Summer break is here, and if your family is like mine, it didn’t take long for the kids to start getting cranky and fighting with each other, stimulating that sibling rivarly. As the long days of summer stretch ahead, do you find yourself wondering how you’ll survive this sibling rivalry until August? Or, more importantly, whether the kids will make it back for the first day of school in one piece?
I’ve been thinking about some helpful lessons I learned from Susan Stiffelman’s wonderful book Parenting with Presence that might make it easier to negotiate the dog days of summer with your children.
- Let tempers cool first. Giving the kids some time to calm down before you address the problem makes it much easier for them to express their perspective on what happened. Make sure this time is not perceived as punishment, but rather as an important time that they need to feel like their best selves.
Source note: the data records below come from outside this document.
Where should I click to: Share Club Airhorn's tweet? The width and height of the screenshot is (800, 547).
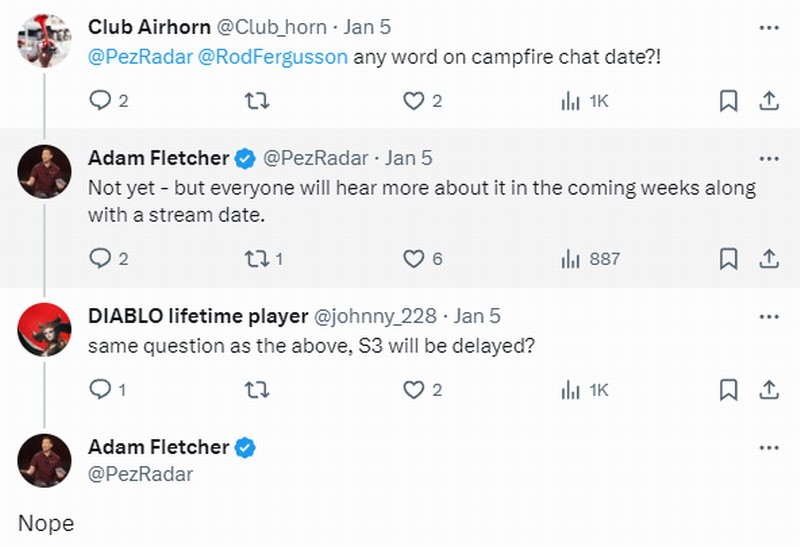tap(768, 101)
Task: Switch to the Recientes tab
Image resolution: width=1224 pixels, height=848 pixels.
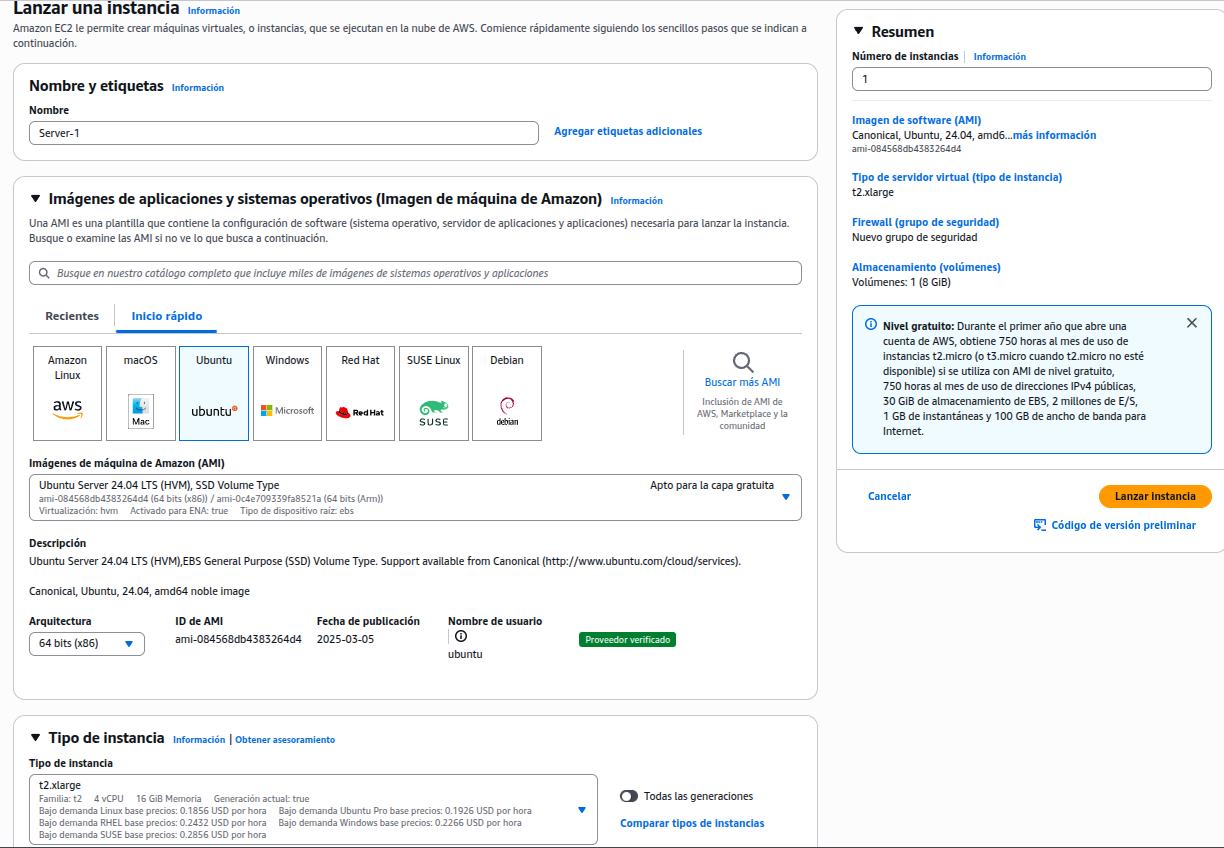Action: pos(72,316)
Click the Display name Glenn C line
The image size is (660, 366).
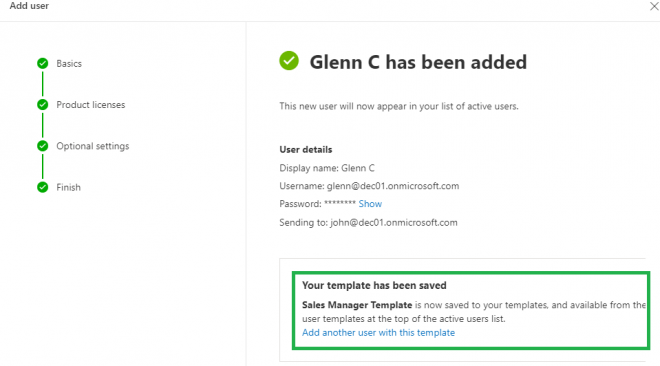coord(327,168)
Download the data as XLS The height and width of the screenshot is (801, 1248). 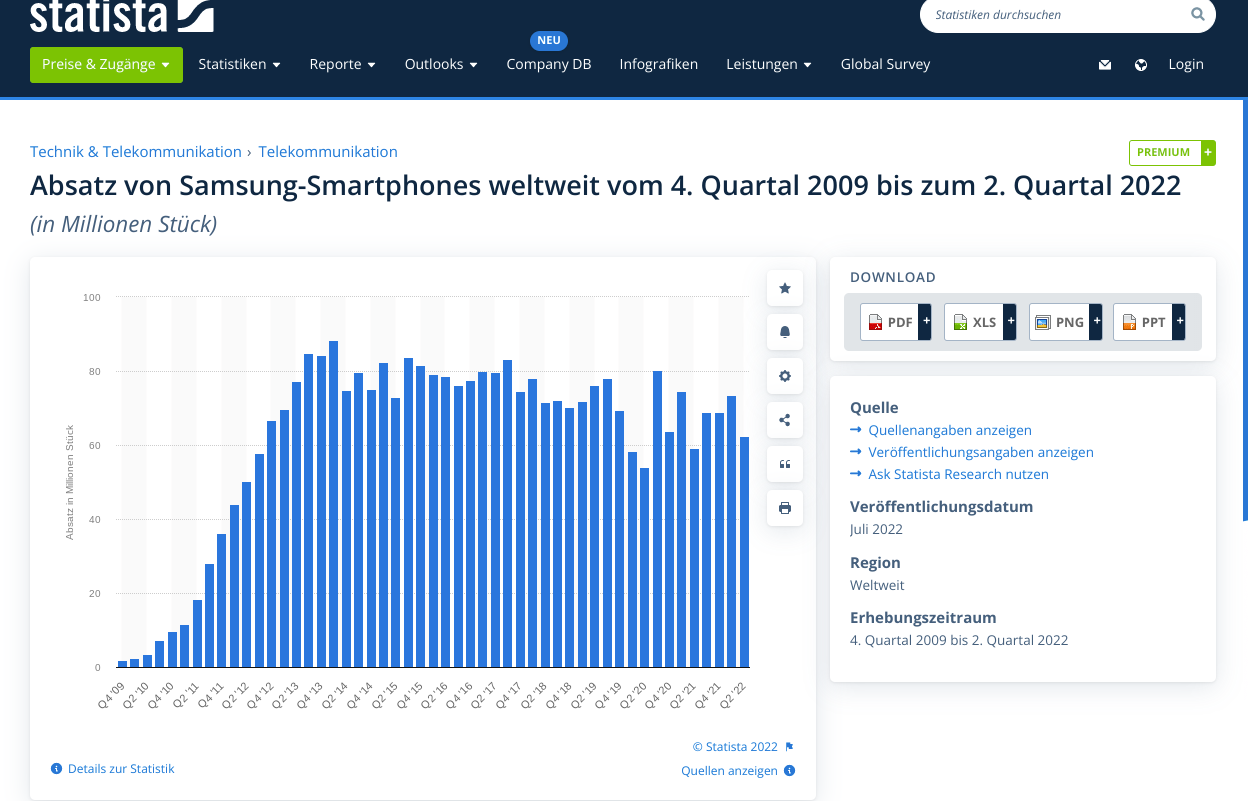click(x=979, y=322)

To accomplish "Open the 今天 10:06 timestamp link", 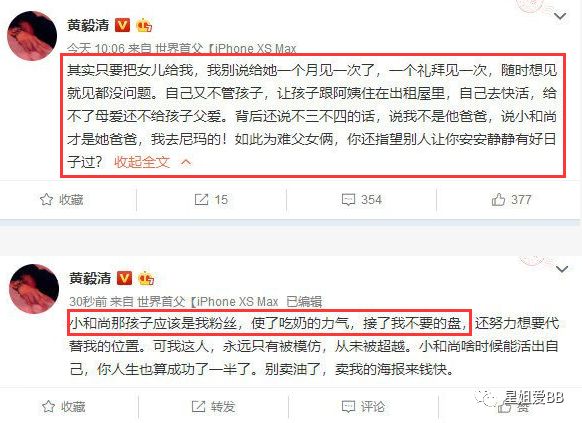I will coord(96,48).
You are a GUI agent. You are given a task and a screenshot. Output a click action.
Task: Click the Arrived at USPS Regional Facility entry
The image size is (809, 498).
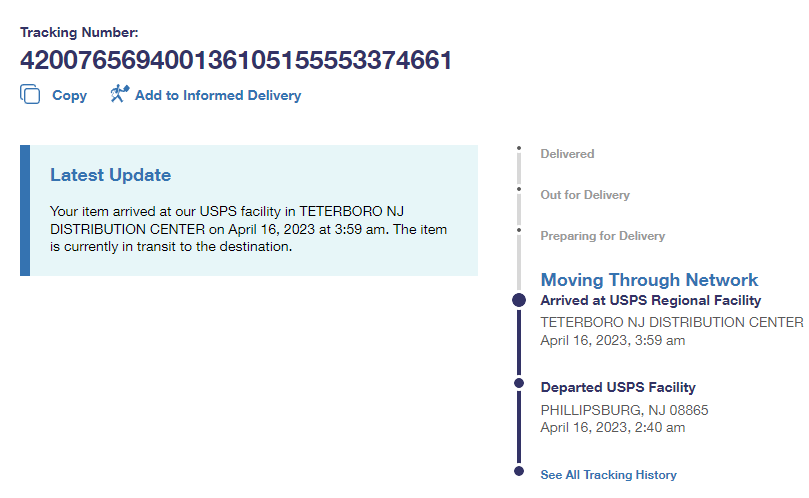click(x=650, y=300)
- Congratulate yourself, this is healthy! Children fight because they need to learn something, even if they’d rather not. Fighting teaches them important skills. However, sibling rivalry undermines their healthy relationship. Try to avoid being the judge and instead focus on facilitating. Ask each kid the same question until they manage to come to a resolution. “Why are you upset, Jack? Emma, why are you upset?”
- Avoid comparisons. Comparing kids to one another makes them feel unloved and angry, rather than motivated to change their behavior. Comparison might even escalate the fighting. Instead, try to focus on the unique talents of each child using specific praise, like “Wow, you sure are persistent, you have been working on that Lego building all afternoon!”
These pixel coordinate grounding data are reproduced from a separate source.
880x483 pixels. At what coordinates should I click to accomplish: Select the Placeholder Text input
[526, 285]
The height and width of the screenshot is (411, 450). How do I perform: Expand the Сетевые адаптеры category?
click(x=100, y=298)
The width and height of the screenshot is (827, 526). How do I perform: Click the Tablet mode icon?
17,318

- Be good enough. You don’t need to do a brilliant job every minute of the day. You just need to be good enough. Try to silence those critical voices in your head that are telling you that you aren’t living consciously enough because you yelled at your kids. Give your heart a forgiving pat and start again.
- Prevent problems before they happen. Help your children understand their triggers, and the situations that will really upset them or set off an argument. Once they know what situations will lead to disputes, you can help them identify ways to cope or avoid them altogether.
- Remember to Breathe. Arguing children can trigger big reactions in parents, especially when the arguing seems to go on all day, every day. It’s important to recognize when you need to step back and take a breath before intervening in a state of high emotion. Even a minute or two of focused deep breathing can calm you down and clear your mind so that you can act versus react to the conflict.
For lots of helpful scenarios written with a great sense of humor, take a look at Sibling without Rivalry by Adele Faber and Elaine Mazlish. And remember, summer will be over before you know it. All the rough spots will smooth over into one happy memory of the time you spent together as a family.